In 2016, Hillary Clinton improved on Barack Obama’s 2012 margin in only six parishes. Three of these (Orleans, East Baton Rouge, and Lafayette) are home to three of the state’s four biggest cities. Two (St. Tammany and Jefferson) are in the New Orleans suburbs. And one (East Carroll is in the Mississippi Delta with a population that is 69% black.

The swing in 2016 is in line with the state’s overall trend going back to 2000. Urban areas becoming ever more Democratic and rural ones more Republican. Suburban parishes, like Jefferson Parish outside New Orleans, may still have gone to Trump in 2016, but Democrats are inching closer. The dual demographic shifts of Hispanic and African-American voters moving into the state’s urban and suburban regions and college-educated white voters turning away from the Republican party has pushed the regions towards Democrats. Meanwhile, Republicans have racked up larger totals in the state’s rural regions, overwhelming Democratic gains and making Louisiana a safe bet in presidential years.  

Last year, Democrat John Bel Edwards was able to pull off an unusual victory in the state’s gubernatorial election. Edwards won by increasing the black share of the electorate, increasing margins among college-educated white voters, and holding on to enough rural white voters to not get swamped by them in the final tally. Still, it is far easier to pull voters away from their partisan loyalties in non-federal elections.
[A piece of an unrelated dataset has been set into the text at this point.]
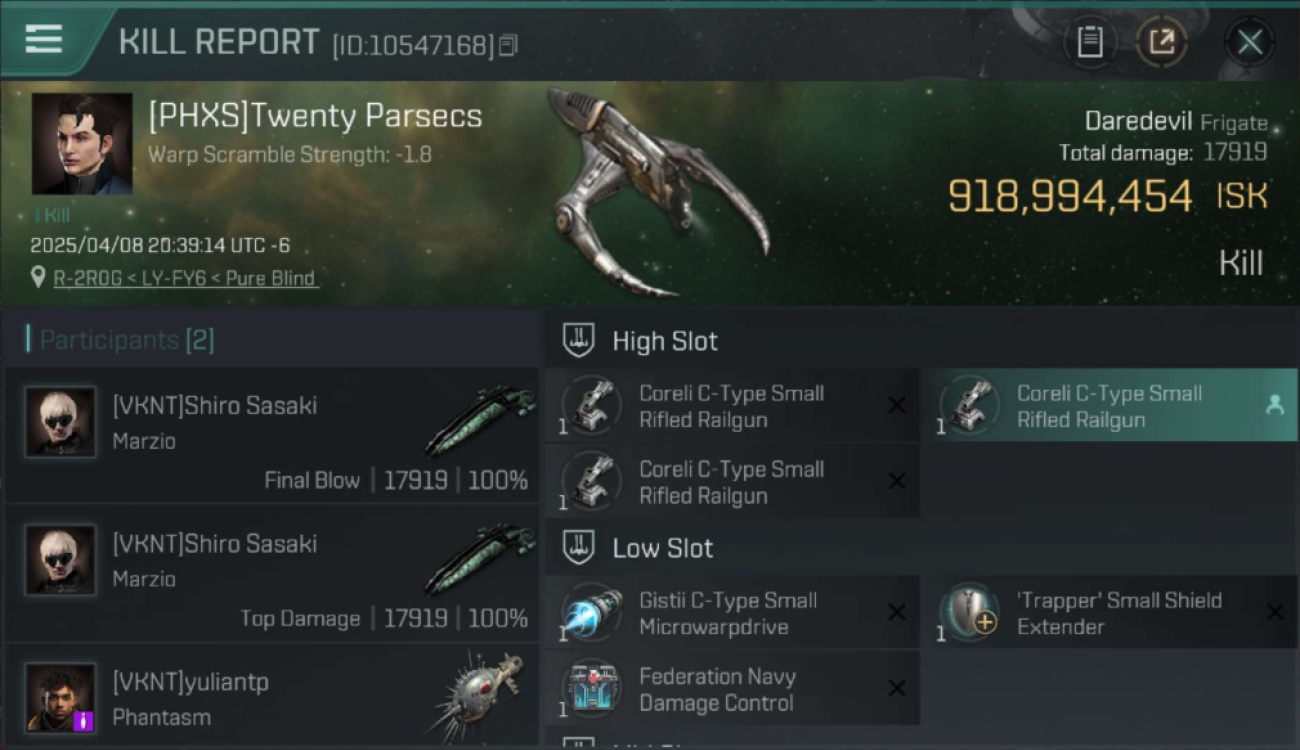Click the Daredevil ship image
J. Miles Coleman of Sabato’s Crystal Ball writes that “the conventional winning formula for a Democrat in Louisiana is 30% of the white vote combined with a 30% black electorate.” Edwards managed to pull off a win using this formula last year, but he was a popular and socially moderate incumbent running in a non-federal election. It’s difficult to imagine any Democrat being able to maneuver the Louisiana electorate so deftly in a presidential election. Given that Joe Biden will almost certainly be unable to thread this needle in the polarized environment of a presidential election, Donald Trump is a safe bet to win Louisiana.